SUPPLIED MATERIAL:
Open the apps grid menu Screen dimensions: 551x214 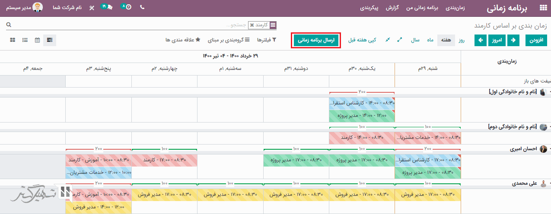coord(543,8)

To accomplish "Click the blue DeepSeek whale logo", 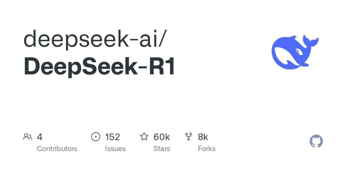I will [295, 52].
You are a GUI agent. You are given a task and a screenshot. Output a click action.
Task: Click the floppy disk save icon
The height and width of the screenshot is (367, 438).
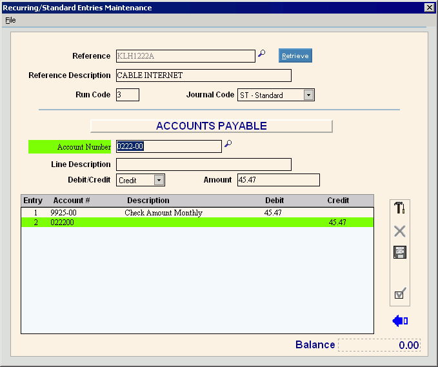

BRIEF:
All that should appear in the response is the run of lines from the one with "You are a GUI" through the final line of the records, restated exactly, with pictures omitted.

EXERCISE RESPONSE:
You are a GUI agent. You are given a task and a screenshot. Output a click action.
Task: Click the floppy disk save icon
The height and width of the screenshot is (367, 438).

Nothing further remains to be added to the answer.